Task instructions:
1. Answer these questions using the handout on indexing and performance:
(a) According to the text, what represents the major execution cost of a query?
(b) After the optimizer produces several "good" plans, what does it do with them?
(c) Which two techniques does Sybase use to reduce the time a table scan takes?
2. Rewrite the passage of the indexing and performance handout between "Associated with each" and "fewer I/O operations.", inclusive, changing "disk reads" to "disk accesses".
3. Write the next part of the indexing and performance handout, picking up after its final sentence.

CSE/ISE315 Spring 2006 Stony Brook |
Database Transaction Processing Systems
Annie Liu Assignment 6 |
Handout A6 Apr. 9, 2006 Due Apr. 27 |
Indexing and Performance
Sybase Adaptive Server's query optimizer attempts to produce an efficient query plan for each query it executes. An efficient plan minimizes the number of I/O operations required, since I/O represents the major execution cost. The optimizer generally produces several "good" plans, evaluates their cost, and chooses the best one.
Associated with each query plan, the optimizer must choose an access path to get the data from each table. Depending on the indices you have created, the optimizer's choices include:
A table scan requires that the entire table be retrieved and hence may cause a large number of disk reads and result in poor response time. Sybase attempts to reduce this time by transferring multiple pages in a single I/O operation and by prefetching pages that have not yet been requested. With such techniques, table scans can often be done efficiently, but scans of large tables are still costly. The situation can be improved if you have appropriate indices on the tables, so that the query plan can use index access or index covering and require fewer I/O operations.

Material:
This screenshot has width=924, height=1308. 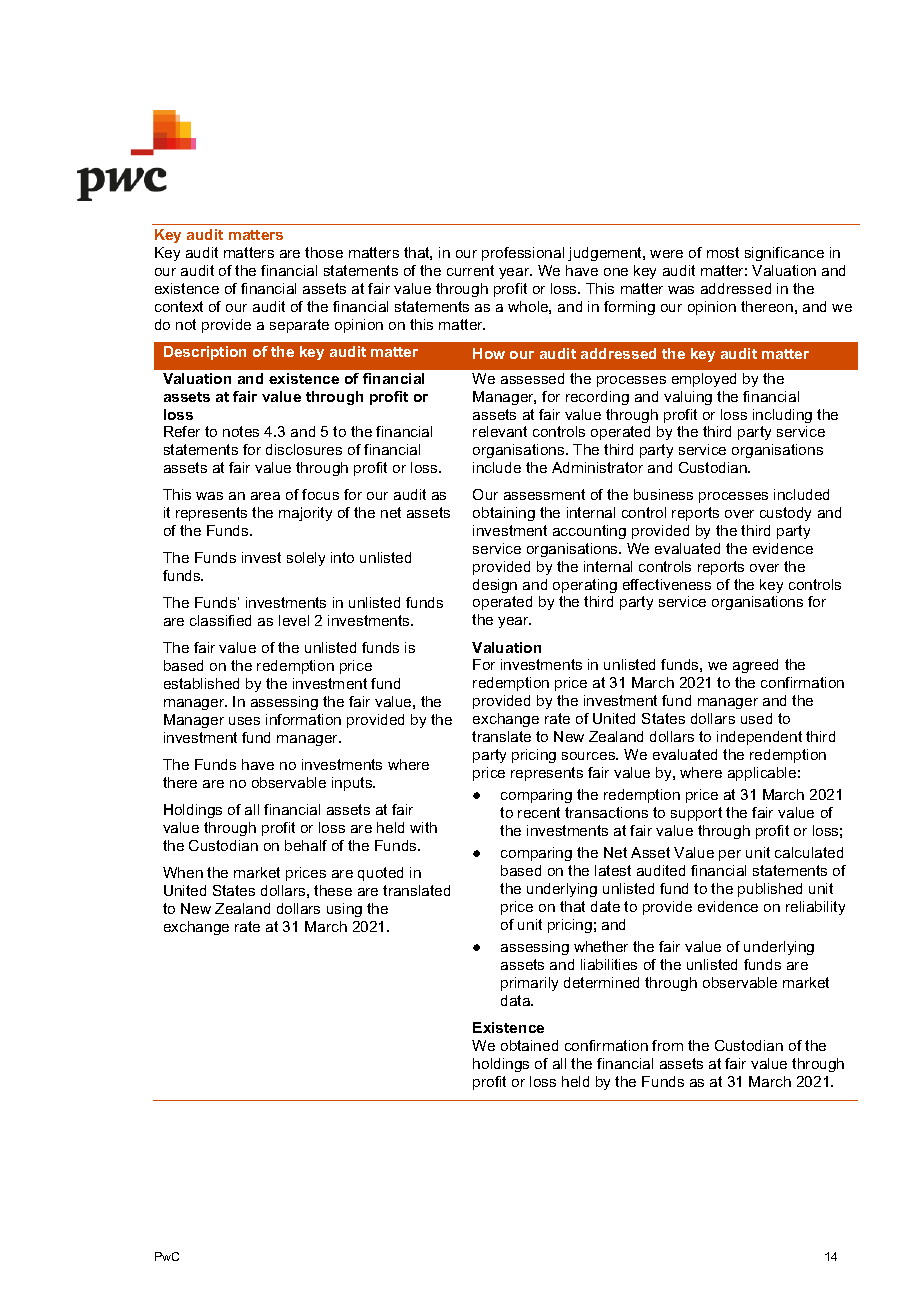 I want to click on published, so click(x=770, y=890).
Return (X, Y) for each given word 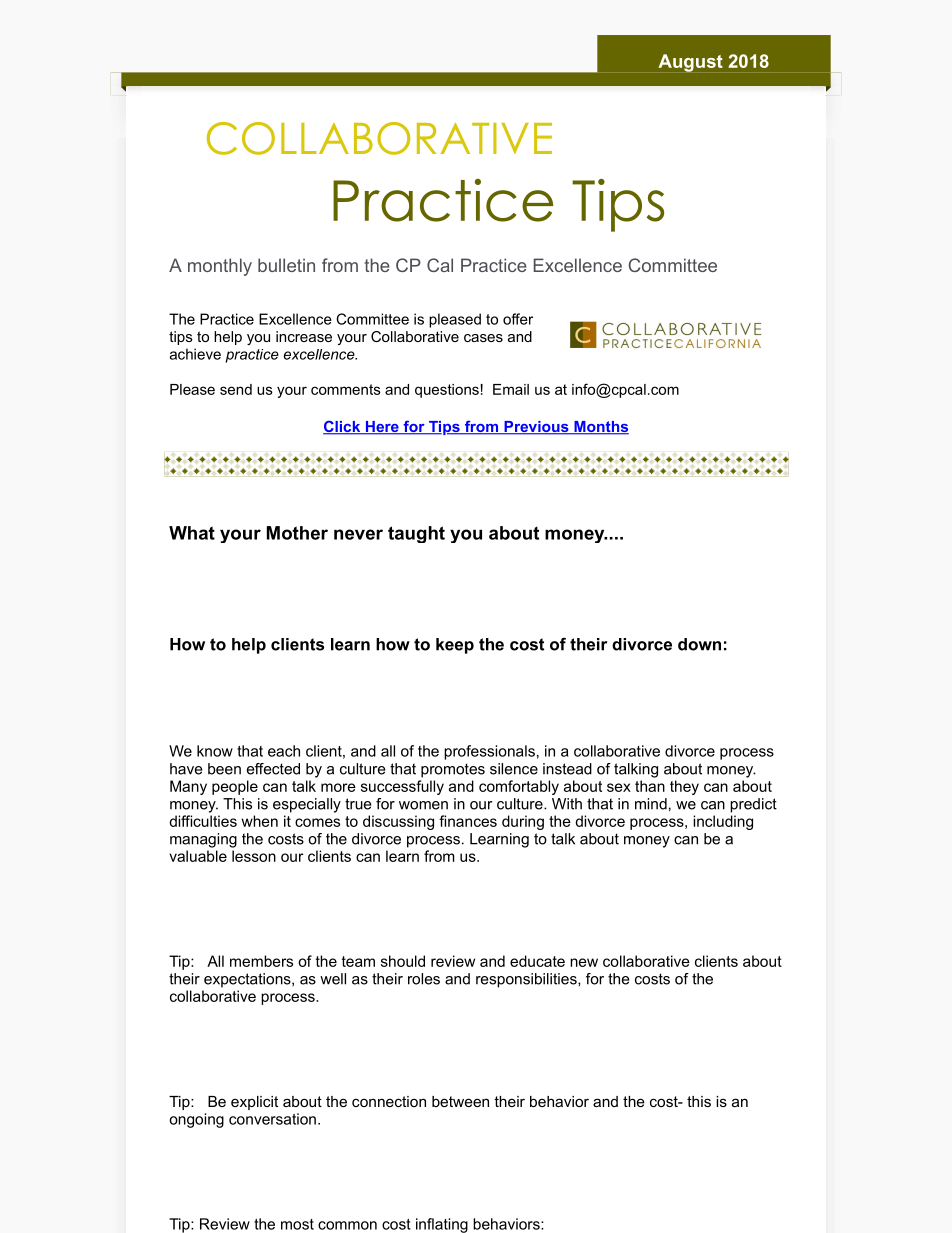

Exercise responses:
1.
(a) I/O operations.
(b) It evaluates their cost and chooses the best one.
(c) Transferring multiple pages in a single I/O operation, and prefetching pages that have not yet been requested.

2.
Associated with each query plan, the optimizer must choose an access path to get the data from each table. Depending on the indices you have created, the optimizer's choices include:
A table scan requires that the entire table be retrieved and hence may cause a large number of disk accesses and result in poor response time. Sybase attempts to reduce this time by transferring multiple pages in a single I/O operation and by prefetching pages that have not yet been requested. With such techniques, table scans can often be done efficiently, but scans of large tables are still costly. The situation can be improved if you have appropriate indices on the tables, so that the query plan can use index access or index covering and require fewer I/O operations.

3.
It is important to keep index entries small. The page size in Sybase is 4K, and you can create an index with entries of up to 1250 bytes, but few index entries will fit in a page, the index tree will have more levels, and each level will have more pages. As a result, a search must descend more levels, and the index scan for a range search needs to read more pages. It is also important to carefully choose between clustered index and unclustered. You can create only one clustered index per table, because the data for a clustered index is ordered by the search key.
The purpose of this experiment is to demonstrate how indices affect the performance of queries.
Cache issues
It is important to consider the effect of the data cache when
measuring performance. When running a sequence of experiments, the
data cache at the start of one experiment will contain the pages left
by the previous experiment. If the next experiment uses the same
pages, it will find them in the cache and no disk I/O is needed.
Thus, no meaningful conclusion can be made by comparing the execution
time of the two experiments. To avoid this, it is necessary to make
sure that when an experiment is initiated, the pages in the cache are
useless. Hence, we must flush the cache between experiments. So we
need to know how Sybase uses the cache. When Sybase starts, it
allocates memory for executable code and data structures. The
remaining memory is used for a data cache, called the default cache.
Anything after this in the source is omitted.